Special finish for Cleveland triathlete

CLEVELAND, OH (WOIO) - North Coast Harbor was filled with swimmers, bikers and runners Sunday for the 31st Annual Cleveland Triathlon. But they weren't just competing for personal best times. The athletes were also there to raise funds and raise up the families who are helped by United Cerebral Palsy, the official charity of the triathlon.

Hundreds of athletes took to the harbor and the streets of downtown for the tough task of completing a triathlon.

But for one participant, this is a particularly special finish.

"This is the first time he has walked here on his own. We've done shorter things with him before but, this the longest he's ever gone," said his mother, Diane Cox.

Benjamin Cox crossed the finish line on his own two feet this year.

"Every time we do something like this, Ben is doing more and more. We're super happy that he can walk a mile and a half. It's a great accomplishment for somebody who may have never walked at all," she said.

The 13-year-old from Avon has been receiving services from UCP for years and participating in the triathlon for four years.

"There are kids doing things here that their parents thought they would never do. this is just a way for them to enjoy it and showcase it," said Trish Otter, with UCP.

Sunday, Benjamin and his family walked the last mile and a half of the race.

"The first year I think he couldn't even walk, he was in a wheel chair and now to see him actually walking…and up and mobile, that's pretty impressive," said Dave Krankowski, of Team Benjamin.

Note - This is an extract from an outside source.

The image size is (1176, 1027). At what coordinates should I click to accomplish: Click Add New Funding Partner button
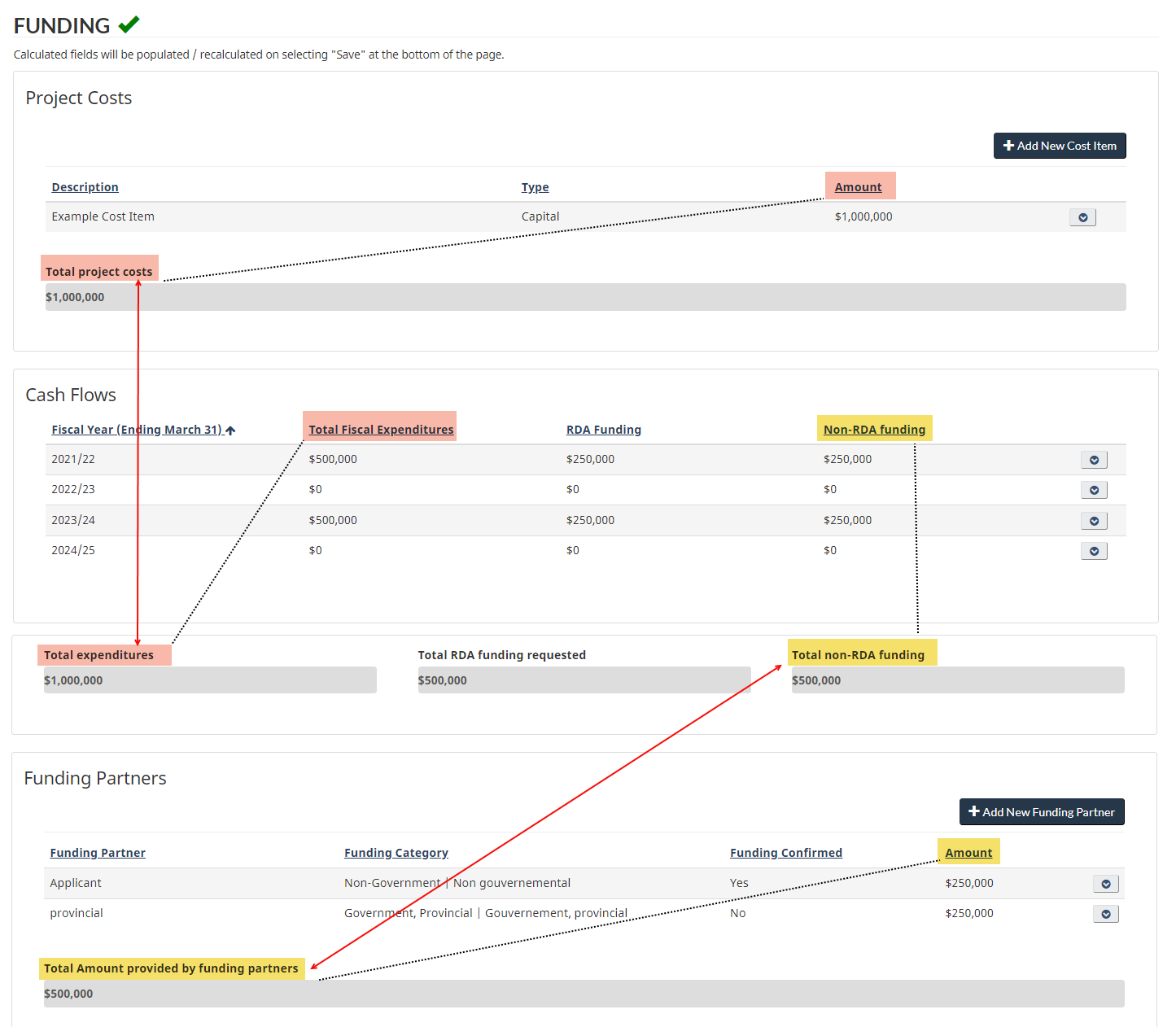click(x=1041, y=812)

The race inspired many to push themselves and encourage others to do the same.

"It just reminds you when you're feeling a little bit tired and fatigued that it's nothing compared to what Ben's gone through," said participant and Team Benjamin member, Mark Bennett.

"It's really cool when people who are running past us, also stop to cheer us on," said Benjamin's father, Matt.

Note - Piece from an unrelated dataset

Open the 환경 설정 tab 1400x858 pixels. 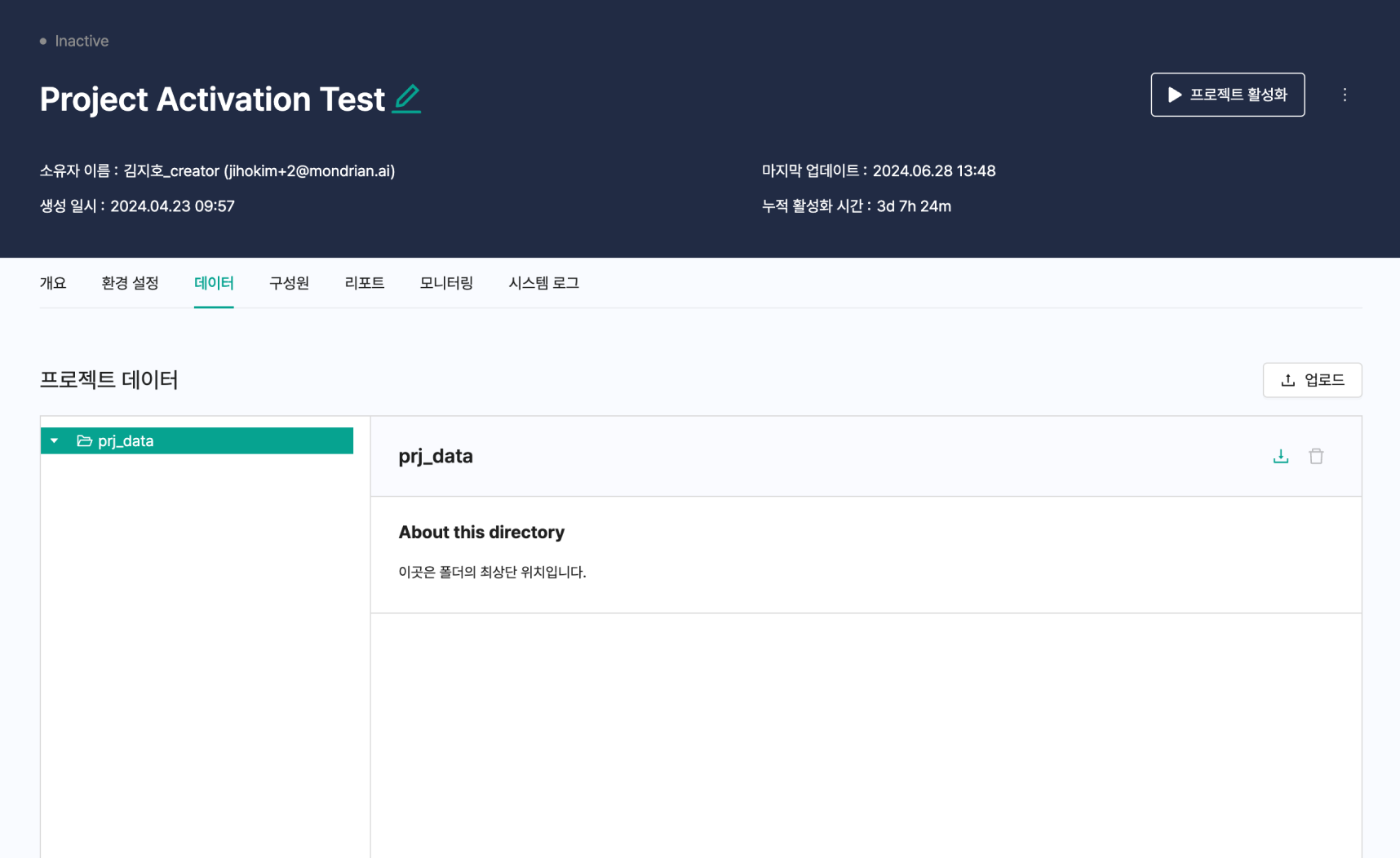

Team Benjamin is one of 13 families participating in today's triathlon who are receiving services from UCP.
"Ben has learned how to do everything he does today walk, stand, play with kids, play with his sister, and our lives have been changed because of it," he said.

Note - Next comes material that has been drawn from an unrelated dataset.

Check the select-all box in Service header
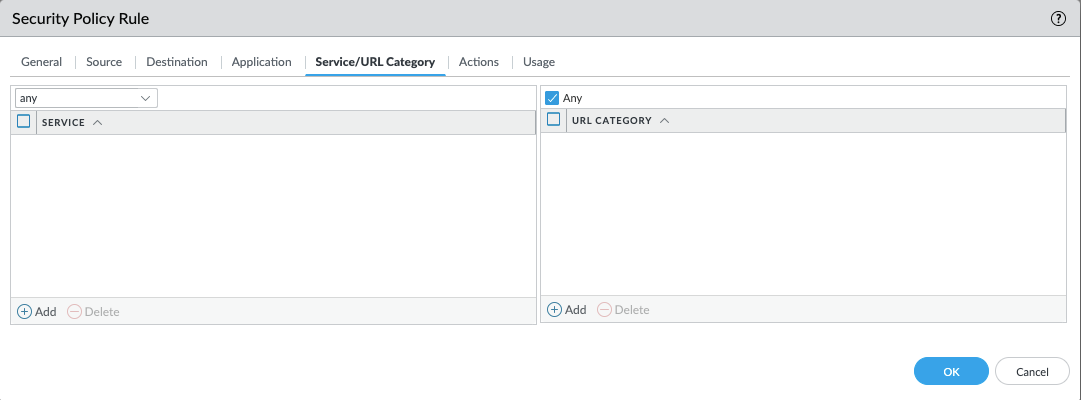The image size is (1081, 400). pos(24,122)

"Now he's walking, he's communicating. It really is a miracle what UCP has done for him," said Bennett.

"We give them hope that they never thought they'd have. And we get results that they never thought they'd have," said Otter.

This will be the ninth and last year with Team UCP as the official charity of the Cleveland Triathlon. The event has raised more than $1 million in support for the agency, helping more than 1,100 children and adults with disabilities throughout Northeast Ohio.